Veröffentlicht am: 19 September 2025

Von: Hervé Lancelin

Kategorie: Kunstkritik

Lesezeit: 12 Minuten

Karin Kneffel schafft hyperrealistische Gemälde, die unsere visuellen Gewissheiten in Frage stellen. Ihre Kompositionen vermischen bürgerliche Innenräume, monumentale Früchte und modernistische Architekturen in komplexen Spiegelungsspielen. Die deutsche Künstlerin konstruiert methodisch Bilder, die unsere Beziehung zur Realität hinterfragen und die täuschenden Mechanismen der zeitgenössischen Wahrnehmung offenbaren.

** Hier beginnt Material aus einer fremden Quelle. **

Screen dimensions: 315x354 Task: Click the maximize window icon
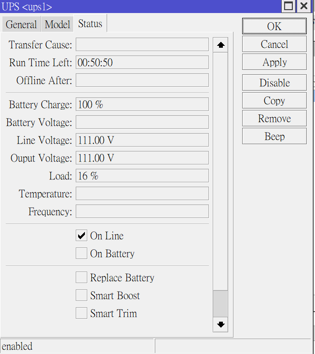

Hört mir gut zu, ihr Snobs: Wenn ihr in der zeitgenössischen Kunst noch Gewissheiten sucht, geht weiter. Karin Kneffel ist nicht hier, um euch mit beruhigenden Wahrheiten über das, was ihr zu sehen glaubt, zu trösten. Diese 68-jährige Frau, ehemalige Schülerin von Gerhard Richter, hat die letzten vier Jahrzehnte damit verbracht, ein malerisches Werk aufzubauen, das wie ein langsames Gift gegen unsere visuellen Gewohnheiten wirkt. Ihre hyperrealistischen Gemälde sind keine Fenster zur Welt, sondern verzerrte Spiegel, die uns das Bild unserer eigenen Unfähigkeit zurückgeben, das Authentische vom Künstlichen zu unterscheiden.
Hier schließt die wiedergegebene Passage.